Wir alle wissen: Die Gastrobranche leidet, und sie braucht Hilfe, aber nicht so, wie es in diesem Gesetz vorgesehen wird, sondern konkret und effektiv. Es geht nicht an, dass wir Private gegeneinander ausspielen, Mieter gegenüber Vermietern besserstellen oder umgekehrt. Das ist eine klare Einmischung in ein Privatrechtsverhältnis. Wir verletzen verfassungsmässige Rechte wie die Wirtschaftsfreiheit und die Eigentumsfreiheit. Zudem haben wir in diesem Saal die Lösung.
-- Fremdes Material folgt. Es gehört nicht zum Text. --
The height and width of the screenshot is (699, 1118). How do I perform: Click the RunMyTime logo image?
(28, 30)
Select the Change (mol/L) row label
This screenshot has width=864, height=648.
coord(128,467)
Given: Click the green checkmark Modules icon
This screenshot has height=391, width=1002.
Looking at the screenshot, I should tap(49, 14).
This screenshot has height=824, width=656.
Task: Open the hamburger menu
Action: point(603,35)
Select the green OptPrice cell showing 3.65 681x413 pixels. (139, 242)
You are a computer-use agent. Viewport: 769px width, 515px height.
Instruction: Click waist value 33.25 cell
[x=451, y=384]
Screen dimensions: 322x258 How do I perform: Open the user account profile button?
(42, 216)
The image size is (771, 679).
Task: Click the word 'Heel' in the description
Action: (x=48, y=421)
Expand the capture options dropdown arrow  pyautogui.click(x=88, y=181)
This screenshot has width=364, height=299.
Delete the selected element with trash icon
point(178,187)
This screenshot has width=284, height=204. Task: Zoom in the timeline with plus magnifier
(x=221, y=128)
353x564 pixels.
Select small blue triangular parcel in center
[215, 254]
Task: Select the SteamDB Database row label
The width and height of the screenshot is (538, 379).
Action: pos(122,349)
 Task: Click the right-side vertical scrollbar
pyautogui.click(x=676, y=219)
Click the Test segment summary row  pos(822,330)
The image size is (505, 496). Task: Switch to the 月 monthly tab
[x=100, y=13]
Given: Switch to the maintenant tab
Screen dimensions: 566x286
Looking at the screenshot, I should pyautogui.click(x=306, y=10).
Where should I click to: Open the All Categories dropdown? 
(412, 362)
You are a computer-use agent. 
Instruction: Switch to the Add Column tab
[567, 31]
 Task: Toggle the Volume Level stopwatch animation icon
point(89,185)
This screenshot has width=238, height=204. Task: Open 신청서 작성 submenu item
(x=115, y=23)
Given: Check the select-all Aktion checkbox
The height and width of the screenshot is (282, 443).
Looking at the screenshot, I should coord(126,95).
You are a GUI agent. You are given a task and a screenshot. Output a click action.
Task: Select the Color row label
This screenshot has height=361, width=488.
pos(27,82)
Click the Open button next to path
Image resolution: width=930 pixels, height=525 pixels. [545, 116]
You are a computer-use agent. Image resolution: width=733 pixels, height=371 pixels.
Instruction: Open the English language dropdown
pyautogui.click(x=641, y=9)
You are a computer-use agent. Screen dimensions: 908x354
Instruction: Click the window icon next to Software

Dank dem Einzelantrag Paganini zum Covid-19-Gesetz haben wir jetzt eine Härtefallklausel - eine Härtefallklausel, die genau in diesen Momenten den Gewerbetreibenden und den Gastrobetrieben hilft. Nutzen wir diese, alimentieren wir sie in dieser Session richtig, dann brauchen wir dieses Gesetz, das nicht korrekt ist, in dieser Form nicht.
Die Minderheitsanträge zu den Artikeln 3, 6 und 10 wurden inzwischen zurückgezogen. Wir hätten sie abgelehnt. Ich erspare Ihnen und mir die Erklärung dafür. Wir werden aber auch nicht mehrheitlich dem eingangs erwähnten Antrag zustimmen. Wir machen es uns zu leicht, wenn wir einfach sagen, wir möchten zu einer bundesrätlichen Lösung zurück, die hier bereits in einer ersten Debatte bei den Rednern wenig Zustimmung gefunden hat.
Zu guter Letzt sollten wir manchmal wirklich auf den Bundesrat hören - vielleicht nicht immer, aber manchmal. Dieses Mal hat er recht: Er hat von Anfang an gesagt, dass es dieses Gesetz so nicht braucht. Wir schliessen uns dieser Meinung an. Wir werden aber - das sagen wir hier klar und deutlich - über die Härtefallklausel jenen Gastrobetrieben und KMU helfen, denen es wirklich nicht gutgeht.
Vergessen Sie zum Schluss eines nicht: KMU gibt es nicht nur unter den Gastrobetrieben, sondern auch bei den Vermietern.